Haben nicht die meisten von uns die Christliche Wissenschaft durch ihre Organisation kennengelernt? Ohne die Organisation gäbe es keine Gottesdienste oder Mittwochabend-Versammlungen, keine Sonntagsschule, keine Schriftenverteilung, keine christlich-wissenschaftliche Zeitschriften, keine Lesezimmer und keine Vorträge.
In der historischen Skizze im Handbuch heißt es: „Die Erste Kirche Christi, Wissenschafter, in Boston, Mass., soll sich auf den Felsen, Christus, gründen, ja auf die Erkenntnis und Demonstration der göttlichen Wahrheit, des göttlichen Lebens und der göttlichen Liebe, die die Welt von Sünde und Tod heilen und erlösen; dadurch soll sie in gewissem Grade die universelle und triumphierende Kirche widerspiegeln.“ Kirchenhandb., S. 19.

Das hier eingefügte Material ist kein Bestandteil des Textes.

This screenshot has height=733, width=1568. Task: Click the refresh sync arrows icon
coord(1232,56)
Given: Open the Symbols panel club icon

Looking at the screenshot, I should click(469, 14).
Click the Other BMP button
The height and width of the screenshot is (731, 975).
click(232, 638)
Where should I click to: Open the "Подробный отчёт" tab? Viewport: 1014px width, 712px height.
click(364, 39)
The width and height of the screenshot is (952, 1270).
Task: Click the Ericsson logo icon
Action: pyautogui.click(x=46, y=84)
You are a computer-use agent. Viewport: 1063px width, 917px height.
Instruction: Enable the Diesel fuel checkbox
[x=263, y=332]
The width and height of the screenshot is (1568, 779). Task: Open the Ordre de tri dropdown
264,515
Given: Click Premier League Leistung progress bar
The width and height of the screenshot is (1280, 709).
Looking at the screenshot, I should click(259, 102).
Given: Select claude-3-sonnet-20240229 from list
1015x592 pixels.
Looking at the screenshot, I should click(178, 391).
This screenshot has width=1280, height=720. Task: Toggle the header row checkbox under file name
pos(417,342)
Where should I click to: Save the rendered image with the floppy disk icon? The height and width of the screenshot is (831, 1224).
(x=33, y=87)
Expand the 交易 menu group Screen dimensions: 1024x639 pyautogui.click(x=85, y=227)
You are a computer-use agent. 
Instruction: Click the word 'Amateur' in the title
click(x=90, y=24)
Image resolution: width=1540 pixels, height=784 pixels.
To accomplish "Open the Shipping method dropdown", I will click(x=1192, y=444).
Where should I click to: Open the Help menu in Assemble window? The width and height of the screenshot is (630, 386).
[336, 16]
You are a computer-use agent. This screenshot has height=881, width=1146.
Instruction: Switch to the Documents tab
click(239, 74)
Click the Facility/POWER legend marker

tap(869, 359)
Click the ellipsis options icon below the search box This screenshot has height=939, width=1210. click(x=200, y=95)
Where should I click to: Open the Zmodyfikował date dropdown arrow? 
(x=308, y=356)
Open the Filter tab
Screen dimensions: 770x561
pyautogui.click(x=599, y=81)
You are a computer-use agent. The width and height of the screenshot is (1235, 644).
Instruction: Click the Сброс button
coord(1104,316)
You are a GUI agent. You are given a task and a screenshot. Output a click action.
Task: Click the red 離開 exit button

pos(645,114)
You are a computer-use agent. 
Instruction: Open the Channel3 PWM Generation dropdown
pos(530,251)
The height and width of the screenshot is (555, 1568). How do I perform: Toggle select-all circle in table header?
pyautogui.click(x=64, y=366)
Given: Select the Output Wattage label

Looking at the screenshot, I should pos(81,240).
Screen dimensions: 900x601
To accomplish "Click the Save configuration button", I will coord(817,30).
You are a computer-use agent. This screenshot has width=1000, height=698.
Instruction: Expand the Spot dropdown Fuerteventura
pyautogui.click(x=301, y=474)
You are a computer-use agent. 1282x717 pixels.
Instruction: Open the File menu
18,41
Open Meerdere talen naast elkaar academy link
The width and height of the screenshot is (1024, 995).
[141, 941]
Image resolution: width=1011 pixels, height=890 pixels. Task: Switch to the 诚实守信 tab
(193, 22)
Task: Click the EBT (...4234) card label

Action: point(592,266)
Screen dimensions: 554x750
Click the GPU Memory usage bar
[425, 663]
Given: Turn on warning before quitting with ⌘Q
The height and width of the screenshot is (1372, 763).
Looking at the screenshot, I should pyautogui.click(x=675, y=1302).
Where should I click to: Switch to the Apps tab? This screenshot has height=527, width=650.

Wenn wir aus der Organisation herausgewachsen sind, wird sie verschwinden. Die kämpfende Kirche wird dann die triumphierende Kirche werden. Um aber aus der Organisation herauszuwachsen, müssen wir erst den Zweck erfüllen, zu dem sie gegründet wurde. Die Aufgabe der kämpfenden Kirche muß ausgeführt sein. In dem Maße, wie sich das Denken über die Materialität erhebt, werden wir die geistige Idee von Kirche wahrnehmen, und keine Suggestion von etwas Unvollkommenem oder Gott Unähnlichem wird sich unserem Denken darbieten.